None of these beautiful automobile failures were traded in as part of the Cash for Clunkers program. There’s something wonderful about people lovingly maintaining these monuments to faulty engineering, distasteful design, and poor quality assurance. Makes me wish we had held on to my mother’s 1972 Vega, even if the floorboards were rotting.
Cash for Clunkers was a poorly managed program that wasn’t well thought out, and it’s ridiculous that it was run by someone with no auto experience. Hot Air’s article titled Big winners in Cash for Clunkers: Toyota, Honda, and Nissan points out that foreign car makers gained share while American auto makers lost some market position.
This would be undesirable if those Hondas, Toyotas, and Nissans were manufactured offshore. However, according to the Japanese Automobile Manufacturer’s Association in 2007 (apparently the latest year for which data is available):
- 63% of Japanese-brand autos sold in the US were manufactured in the US.
- 424,000+ people were employed by Japanese auto makers in the US.
- 1.6 Million US-made “Japanese” vehicles were exported from the US.
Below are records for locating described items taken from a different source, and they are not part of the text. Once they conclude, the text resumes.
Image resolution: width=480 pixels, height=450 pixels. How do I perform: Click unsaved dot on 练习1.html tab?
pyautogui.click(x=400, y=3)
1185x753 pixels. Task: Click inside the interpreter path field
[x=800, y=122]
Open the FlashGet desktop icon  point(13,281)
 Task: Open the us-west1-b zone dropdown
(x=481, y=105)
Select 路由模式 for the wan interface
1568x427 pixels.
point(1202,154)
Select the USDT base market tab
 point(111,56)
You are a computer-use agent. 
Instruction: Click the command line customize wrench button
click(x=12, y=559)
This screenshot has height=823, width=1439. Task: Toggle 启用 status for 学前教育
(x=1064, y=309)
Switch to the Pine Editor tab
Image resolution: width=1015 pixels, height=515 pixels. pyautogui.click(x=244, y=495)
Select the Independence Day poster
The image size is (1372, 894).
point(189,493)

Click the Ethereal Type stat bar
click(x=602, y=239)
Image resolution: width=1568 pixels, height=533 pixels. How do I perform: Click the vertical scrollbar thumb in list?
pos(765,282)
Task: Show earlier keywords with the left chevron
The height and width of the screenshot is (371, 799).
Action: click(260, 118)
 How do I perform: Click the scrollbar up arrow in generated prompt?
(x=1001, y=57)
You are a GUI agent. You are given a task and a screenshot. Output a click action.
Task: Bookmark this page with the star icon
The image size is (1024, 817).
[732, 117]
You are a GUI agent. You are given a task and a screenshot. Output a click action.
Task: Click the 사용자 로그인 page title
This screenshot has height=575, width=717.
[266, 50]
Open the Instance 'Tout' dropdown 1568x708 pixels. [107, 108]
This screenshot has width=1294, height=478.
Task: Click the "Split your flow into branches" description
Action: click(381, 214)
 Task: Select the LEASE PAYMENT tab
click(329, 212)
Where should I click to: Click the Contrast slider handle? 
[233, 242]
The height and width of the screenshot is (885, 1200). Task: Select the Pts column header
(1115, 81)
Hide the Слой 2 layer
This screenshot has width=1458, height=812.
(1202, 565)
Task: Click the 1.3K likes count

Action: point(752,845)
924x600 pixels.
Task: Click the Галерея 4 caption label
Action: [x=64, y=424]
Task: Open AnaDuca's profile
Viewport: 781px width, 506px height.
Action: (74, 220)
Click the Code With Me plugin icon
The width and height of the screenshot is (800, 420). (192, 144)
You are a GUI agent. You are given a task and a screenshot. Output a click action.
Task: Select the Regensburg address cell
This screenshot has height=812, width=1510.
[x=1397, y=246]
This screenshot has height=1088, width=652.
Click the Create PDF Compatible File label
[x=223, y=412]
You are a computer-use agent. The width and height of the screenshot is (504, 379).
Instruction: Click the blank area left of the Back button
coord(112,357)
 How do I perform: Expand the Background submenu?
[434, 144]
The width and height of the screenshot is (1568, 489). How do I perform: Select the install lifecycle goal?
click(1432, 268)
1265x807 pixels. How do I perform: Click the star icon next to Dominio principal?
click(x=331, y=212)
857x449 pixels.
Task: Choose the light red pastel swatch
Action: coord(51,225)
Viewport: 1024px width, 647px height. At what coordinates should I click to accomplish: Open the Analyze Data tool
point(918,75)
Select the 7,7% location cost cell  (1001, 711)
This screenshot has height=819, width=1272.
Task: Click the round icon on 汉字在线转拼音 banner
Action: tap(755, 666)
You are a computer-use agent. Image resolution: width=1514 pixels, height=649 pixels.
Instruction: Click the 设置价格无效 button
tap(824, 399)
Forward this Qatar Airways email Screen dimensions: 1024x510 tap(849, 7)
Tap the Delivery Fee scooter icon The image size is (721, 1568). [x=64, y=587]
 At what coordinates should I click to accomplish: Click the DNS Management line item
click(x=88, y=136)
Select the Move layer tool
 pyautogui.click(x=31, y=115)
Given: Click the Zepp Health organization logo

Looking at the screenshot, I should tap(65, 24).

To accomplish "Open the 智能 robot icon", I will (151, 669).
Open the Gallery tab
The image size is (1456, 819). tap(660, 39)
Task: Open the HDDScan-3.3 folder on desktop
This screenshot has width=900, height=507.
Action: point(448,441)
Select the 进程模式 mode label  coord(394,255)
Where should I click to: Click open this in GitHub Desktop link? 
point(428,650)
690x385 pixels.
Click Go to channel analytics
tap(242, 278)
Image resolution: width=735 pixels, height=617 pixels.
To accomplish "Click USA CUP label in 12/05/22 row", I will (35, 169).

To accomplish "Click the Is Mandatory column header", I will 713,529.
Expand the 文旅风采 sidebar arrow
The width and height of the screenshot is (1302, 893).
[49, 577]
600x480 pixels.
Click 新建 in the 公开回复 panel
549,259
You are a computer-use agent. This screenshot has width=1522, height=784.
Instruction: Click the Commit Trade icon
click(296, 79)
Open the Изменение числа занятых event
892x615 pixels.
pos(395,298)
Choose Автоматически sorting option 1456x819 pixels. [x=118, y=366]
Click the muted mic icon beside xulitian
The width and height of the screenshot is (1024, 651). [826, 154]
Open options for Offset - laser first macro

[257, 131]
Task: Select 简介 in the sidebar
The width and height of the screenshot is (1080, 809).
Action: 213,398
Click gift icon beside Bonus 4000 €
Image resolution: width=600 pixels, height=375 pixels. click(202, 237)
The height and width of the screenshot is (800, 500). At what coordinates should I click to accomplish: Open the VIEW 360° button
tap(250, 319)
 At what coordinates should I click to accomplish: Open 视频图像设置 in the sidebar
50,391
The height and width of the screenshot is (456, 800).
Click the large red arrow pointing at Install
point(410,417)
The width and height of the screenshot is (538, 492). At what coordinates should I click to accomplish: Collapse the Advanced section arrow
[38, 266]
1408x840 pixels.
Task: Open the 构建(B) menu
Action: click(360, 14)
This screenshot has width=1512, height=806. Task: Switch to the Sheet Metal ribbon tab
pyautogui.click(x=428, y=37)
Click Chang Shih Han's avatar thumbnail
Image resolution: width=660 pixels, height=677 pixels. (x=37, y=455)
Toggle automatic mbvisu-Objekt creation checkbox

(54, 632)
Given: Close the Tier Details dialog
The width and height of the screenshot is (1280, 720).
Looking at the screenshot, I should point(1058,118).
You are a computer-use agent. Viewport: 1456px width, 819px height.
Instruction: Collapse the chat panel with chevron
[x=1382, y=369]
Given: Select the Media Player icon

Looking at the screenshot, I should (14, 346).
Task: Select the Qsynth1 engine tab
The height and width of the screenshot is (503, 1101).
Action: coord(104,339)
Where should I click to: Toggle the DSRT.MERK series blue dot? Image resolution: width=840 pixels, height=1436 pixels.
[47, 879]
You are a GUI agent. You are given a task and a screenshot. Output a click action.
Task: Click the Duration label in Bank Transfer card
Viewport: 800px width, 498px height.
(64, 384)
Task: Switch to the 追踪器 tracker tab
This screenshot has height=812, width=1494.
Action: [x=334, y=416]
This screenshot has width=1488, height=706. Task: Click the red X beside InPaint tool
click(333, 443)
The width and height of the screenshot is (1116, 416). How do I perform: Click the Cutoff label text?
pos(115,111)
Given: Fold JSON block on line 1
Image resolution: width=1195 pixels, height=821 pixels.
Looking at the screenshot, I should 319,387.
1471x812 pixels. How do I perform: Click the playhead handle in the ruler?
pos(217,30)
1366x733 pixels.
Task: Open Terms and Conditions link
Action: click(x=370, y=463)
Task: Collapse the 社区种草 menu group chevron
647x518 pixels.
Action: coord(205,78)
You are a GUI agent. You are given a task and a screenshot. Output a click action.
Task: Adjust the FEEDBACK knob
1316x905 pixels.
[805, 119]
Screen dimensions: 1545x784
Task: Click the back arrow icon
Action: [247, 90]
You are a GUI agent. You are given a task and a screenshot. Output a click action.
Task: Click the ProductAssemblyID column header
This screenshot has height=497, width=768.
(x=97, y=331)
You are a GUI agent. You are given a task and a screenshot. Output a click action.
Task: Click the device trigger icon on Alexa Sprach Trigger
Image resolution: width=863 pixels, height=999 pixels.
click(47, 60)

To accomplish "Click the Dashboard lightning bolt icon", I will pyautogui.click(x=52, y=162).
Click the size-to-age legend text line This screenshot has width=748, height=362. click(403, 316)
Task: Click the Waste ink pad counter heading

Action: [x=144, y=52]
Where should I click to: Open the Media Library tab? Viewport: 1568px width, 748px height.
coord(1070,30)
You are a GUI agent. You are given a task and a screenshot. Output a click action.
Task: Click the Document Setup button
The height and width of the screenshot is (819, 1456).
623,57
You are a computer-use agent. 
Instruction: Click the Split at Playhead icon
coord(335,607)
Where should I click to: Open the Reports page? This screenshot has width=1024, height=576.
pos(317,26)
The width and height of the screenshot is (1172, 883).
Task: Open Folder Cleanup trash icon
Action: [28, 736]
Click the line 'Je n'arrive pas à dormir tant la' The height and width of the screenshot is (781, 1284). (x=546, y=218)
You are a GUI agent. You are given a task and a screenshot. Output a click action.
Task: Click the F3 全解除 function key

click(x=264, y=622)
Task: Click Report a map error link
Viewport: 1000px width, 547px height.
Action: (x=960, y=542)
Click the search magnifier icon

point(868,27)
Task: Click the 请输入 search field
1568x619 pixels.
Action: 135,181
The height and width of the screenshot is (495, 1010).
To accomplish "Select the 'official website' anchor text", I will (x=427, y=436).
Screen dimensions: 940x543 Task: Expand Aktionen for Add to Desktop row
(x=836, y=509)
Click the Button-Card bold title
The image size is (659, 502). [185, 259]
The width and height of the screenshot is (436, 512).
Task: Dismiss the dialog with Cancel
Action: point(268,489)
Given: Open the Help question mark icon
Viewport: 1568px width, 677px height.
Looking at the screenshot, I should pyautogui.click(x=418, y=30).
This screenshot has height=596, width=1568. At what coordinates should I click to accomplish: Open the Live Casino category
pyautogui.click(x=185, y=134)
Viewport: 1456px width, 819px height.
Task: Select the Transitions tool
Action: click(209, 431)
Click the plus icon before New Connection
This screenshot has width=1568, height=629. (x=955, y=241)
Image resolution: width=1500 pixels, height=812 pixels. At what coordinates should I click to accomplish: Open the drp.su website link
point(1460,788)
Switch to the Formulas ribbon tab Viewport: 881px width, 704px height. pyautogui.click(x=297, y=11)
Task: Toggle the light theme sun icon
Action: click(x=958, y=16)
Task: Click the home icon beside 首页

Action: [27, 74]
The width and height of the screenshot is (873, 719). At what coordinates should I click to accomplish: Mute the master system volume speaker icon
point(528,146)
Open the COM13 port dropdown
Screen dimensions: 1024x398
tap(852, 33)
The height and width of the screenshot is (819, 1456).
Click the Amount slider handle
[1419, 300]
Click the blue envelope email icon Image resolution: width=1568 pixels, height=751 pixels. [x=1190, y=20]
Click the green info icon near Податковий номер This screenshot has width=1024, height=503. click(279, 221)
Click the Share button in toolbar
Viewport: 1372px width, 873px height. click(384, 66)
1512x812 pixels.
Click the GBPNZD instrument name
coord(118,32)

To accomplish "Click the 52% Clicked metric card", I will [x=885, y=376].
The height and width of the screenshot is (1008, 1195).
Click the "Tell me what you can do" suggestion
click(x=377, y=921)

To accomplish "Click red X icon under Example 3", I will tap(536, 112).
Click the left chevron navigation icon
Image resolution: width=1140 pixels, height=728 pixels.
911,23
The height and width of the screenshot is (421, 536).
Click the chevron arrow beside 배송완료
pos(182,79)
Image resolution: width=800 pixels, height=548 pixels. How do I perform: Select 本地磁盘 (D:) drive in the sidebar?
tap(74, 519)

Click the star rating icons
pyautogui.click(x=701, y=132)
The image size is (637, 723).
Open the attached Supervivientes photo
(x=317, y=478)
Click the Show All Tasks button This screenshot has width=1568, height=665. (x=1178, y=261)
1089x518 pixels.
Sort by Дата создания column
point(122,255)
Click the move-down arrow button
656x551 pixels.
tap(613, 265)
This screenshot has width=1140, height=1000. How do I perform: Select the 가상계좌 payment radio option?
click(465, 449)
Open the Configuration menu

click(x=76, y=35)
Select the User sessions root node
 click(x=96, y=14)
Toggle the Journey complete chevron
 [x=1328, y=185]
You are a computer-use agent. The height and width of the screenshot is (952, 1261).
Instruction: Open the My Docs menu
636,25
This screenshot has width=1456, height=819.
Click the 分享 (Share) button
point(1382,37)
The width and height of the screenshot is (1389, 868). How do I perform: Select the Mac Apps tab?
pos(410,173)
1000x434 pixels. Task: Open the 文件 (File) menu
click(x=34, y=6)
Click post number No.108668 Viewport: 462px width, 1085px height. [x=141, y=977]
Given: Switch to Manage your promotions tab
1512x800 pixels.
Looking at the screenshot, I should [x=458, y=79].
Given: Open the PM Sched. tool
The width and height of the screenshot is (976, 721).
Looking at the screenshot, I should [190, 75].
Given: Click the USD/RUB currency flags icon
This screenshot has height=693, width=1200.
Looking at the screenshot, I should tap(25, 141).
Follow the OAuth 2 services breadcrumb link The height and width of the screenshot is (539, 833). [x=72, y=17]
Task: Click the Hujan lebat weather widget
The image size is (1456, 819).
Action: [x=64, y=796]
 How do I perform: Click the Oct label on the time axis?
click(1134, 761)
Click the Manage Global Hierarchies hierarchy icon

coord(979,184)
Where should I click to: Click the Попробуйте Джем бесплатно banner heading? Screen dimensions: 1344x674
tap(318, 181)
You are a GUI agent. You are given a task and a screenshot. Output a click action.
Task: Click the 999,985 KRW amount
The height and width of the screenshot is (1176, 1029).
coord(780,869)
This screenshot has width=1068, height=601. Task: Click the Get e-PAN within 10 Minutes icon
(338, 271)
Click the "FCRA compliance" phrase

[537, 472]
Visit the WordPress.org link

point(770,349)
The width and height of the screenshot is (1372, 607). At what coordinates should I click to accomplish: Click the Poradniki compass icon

If these numbers are to be believed, is it still valid to say there are foreign cars and American cars? A related question: are the supply chains of GM, Ford, and Chrysler located exclusively within the US? Are the parts makers exclusively based in the US? How many make parts for multiple auto brands?
The slump in auto buying impacted Honda and Toyota as well as GM and Chrysler, and if the metrics above are any indication US employees and suppliers of so-called Japanese car makers were feeling the squeeze as much as those of GM, Ford, and Chrysler. A significant portion of the cash for clunkers funds spent on Hondas, Toyotas, and Nissans will remain in the US.
Today’s Union Leader reports that some NH auto buyers are being asked to cover their promised “cash for clunkers” rebates:
Frustrated with delays, rejections and computer-system crashes, several New Hampshire auto dealers are making car buyers pledge to cover rebates if the federal government doesn’t come through with checks under the Cash for Clunkers program.
Auto dealers say they are doing so because the federal government is a clunker when it comes to sending out rebate checks of $3,500 or $4,500 per car.
Now of course there are associated consumer protection issues and the state of NH is looking into it. Maybe there needs to be some form of protection for the dealers as well.
In Swanzey, the dealership that includes Toyota of Keene is waiting for money from 130 rebates.
Fore some dealers, the IOUs surpass $500,000, (NH Auto Dealers Association President Peter) McNamara said. “For any dealer, $100,000 represents a serious cash-flow issue if you don’t know when it’s going to come in,” he said.
And President Obama’s administration thinks it can manage a nationalized health care system? Reminds me of this guy:

*Update: HotAir reports on the Feds pulling workers away from FAA to staff exploding Cash for Clunkers bureaucracy and adds this cautionary note:
There’s actually a serious risk here that the feds are going to mismanage a simple car-rebate program into bankruptcy. Oh, and more good news: Confirming earlier suspicions, it’s foreign carmakers that are getting the lion’s share of the sales. Exit question: Which is more frightening as an omen for ObamaCare’s future problems? Yesterday’s $2 trillion upwards budget revision or this wheezing canary in the coal mine?
*Update: Mercifully it’s over. Ed Morrissey has a good review of this clunker of a program.